### Information supplied
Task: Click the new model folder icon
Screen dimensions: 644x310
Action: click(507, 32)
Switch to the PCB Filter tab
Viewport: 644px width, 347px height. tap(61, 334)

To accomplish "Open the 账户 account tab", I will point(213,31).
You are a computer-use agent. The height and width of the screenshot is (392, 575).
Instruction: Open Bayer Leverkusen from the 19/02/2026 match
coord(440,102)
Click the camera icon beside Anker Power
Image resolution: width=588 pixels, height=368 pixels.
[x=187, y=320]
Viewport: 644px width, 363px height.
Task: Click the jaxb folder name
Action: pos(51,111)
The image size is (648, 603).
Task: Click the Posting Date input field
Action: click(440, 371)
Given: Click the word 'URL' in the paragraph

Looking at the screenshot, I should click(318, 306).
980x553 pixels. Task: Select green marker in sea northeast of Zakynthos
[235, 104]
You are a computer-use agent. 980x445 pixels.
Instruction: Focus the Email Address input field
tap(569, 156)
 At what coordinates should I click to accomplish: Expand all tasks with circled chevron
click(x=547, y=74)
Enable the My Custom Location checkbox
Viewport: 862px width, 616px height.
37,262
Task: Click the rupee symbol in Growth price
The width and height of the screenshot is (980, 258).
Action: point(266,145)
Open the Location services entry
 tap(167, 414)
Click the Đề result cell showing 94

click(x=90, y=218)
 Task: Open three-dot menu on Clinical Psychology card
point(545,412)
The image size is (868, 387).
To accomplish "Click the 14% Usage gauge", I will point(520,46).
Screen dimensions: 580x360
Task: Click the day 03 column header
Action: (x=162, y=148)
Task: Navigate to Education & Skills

### Task brief
Copy all lines from the material above that hold the word "computer".

### Exercise response
You are a computer-use agent. The height and width of the screenshot is (392, 575).
You are a computer-use agent. 980x445 pixels.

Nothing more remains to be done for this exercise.